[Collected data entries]
○ ○ ○
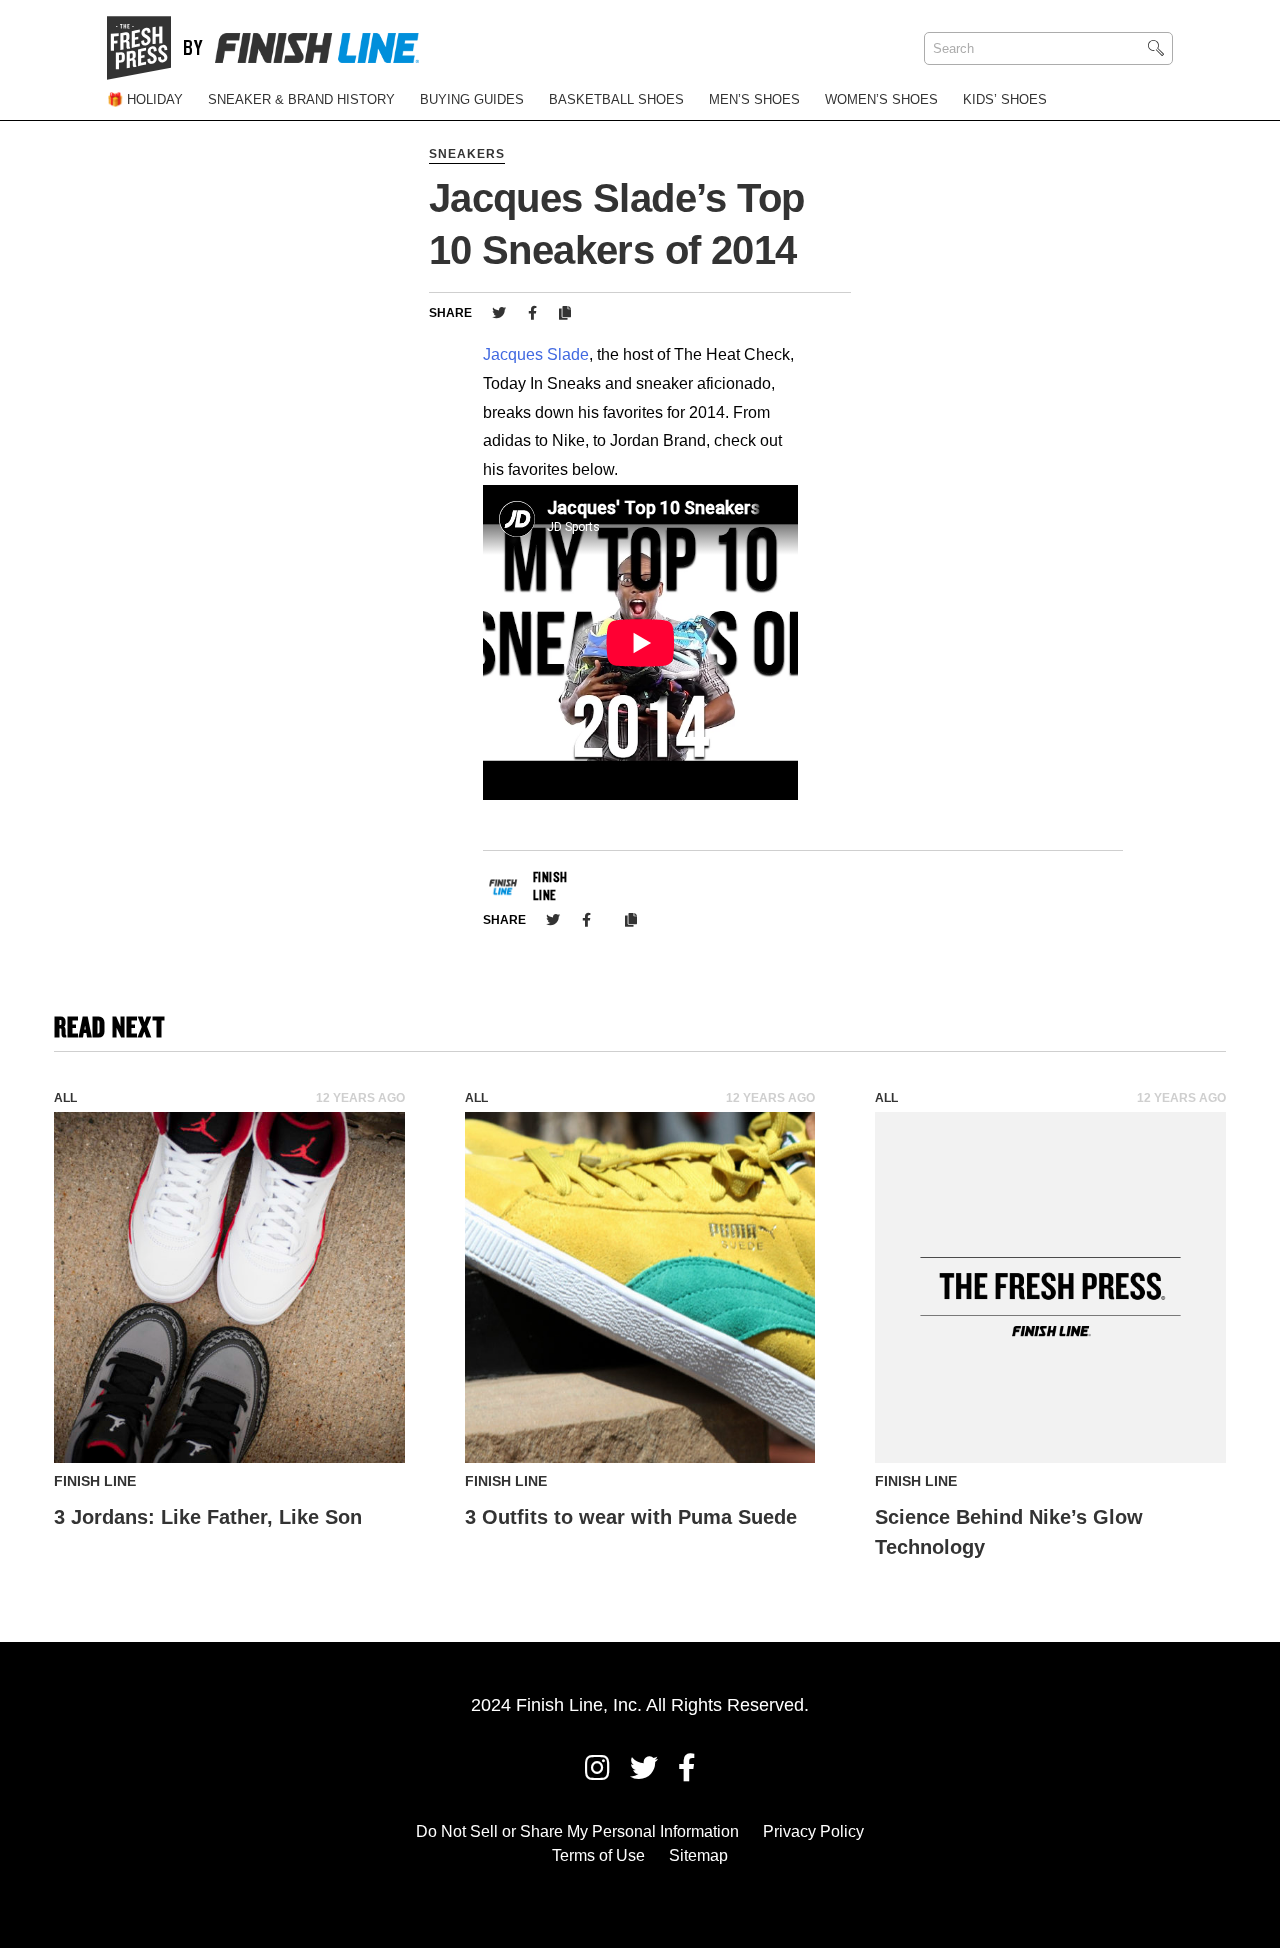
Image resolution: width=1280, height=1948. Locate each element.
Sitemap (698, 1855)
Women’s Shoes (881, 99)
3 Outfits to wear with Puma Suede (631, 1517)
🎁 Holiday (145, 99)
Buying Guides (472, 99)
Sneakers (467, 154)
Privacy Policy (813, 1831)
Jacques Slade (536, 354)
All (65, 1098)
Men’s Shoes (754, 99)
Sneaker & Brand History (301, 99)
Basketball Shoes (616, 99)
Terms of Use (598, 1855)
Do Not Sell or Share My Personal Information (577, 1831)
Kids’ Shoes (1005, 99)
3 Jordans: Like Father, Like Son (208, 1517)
○ ○ ○
To do —
What lines in the entries contain "Shoes"? Report each one by copying it.

Reply —
Women’s Shoes (881, 99)
Men’s Shoes (754, 99)
Basketball Shoes (616, 99)
Kids’ Shoes (1005, 99)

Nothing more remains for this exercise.